To help give hospitals and health care providers more clarity around the good, bad and ugly in mobile health apps, New York-based Happtique has been working on a certification program for mobile apps and on Wednesday plans to release its final set of standards.
“One of the things I hear all the time when I’m dealing with providers and institutions is ‘hey, there are so many apps out there, how do we know which ones have just even been looked at by clinicians? … Or within [a category] ‘how do we decide which ones that we’ll use or recommend to patients?’,” said Ben Chodor, CEO of Happtique. “They just need somewhere to turn where at least these apps have been peer-reviewed and scanned so we know that they’re safe.”
In the past year, Happtique has enlisted experts and patient advocates to serve on its standards committee, and it’s met with hospital and medical associations and government agencies to hear their feedback. Last July, it released a draft of its standards (PDF) to give developers, care providers and other health care professionals the opportunity to comment.
The final standards released Wednesday cover not only technical performance, including operability, privacy and security, but content standards. For example, they encompass issues like the credibility of an app’s information and sources, the fairness of its description and claims, compliance with rules and regulations and advertising disclosures.
Chodor said they’re intended to give health care providers and consumers a Good Housekeeping-like “seal of approval” to look for, as well as provide app developers a set of guidelines to build to and a way to show customers their value.

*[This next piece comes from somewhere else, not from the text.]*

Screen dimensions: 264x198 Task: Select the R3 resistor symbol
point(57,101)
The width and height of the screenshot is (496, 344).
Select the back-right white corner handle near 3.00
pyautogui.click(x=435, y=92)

The Food and Drug Administration is still expected to hand down its own guidelines — and Happtique says its standards will shift to follow federal regulations. But the FDA will only cover some mobile apps, leaving others in a gray area still helped by an industry standard, Chodor said, adding that Happtique could also be a feeder to the FDA.
Still, even though mobile health could certainly be helped by standards, some argue that Happtique’s plan is unfolding a little too early because there aren’t enough good apps worth filtering out. And, in the vast and quickly growing world of mobile health, Happtique will have to establish itself as a trusted, known name. But its pedigree and partnerships will likely serve it well — not only did it grow out of the hospital community (it was incubated in the venture arm of the Greater New York Hospital Association), it’s signed on impressive partners, including Mount Sinai Hospital, the NYU School of Medicine and Beth Israel Medical Center.
While Happtique’s final guidelines will be released Wednesday, it won’t start taking submissions from developers until this spring. At that time, app developers interested in certification will pay $ 2,500 to $ 3,000 and then it will go to third-party partners for review. The Association of American Medical Colleges and the Commission on Graduates for Foreign Nursing Schools (CGFNS), a credentialing authority for healthcare professionals, will review the content and Intertek will scan for technical performance.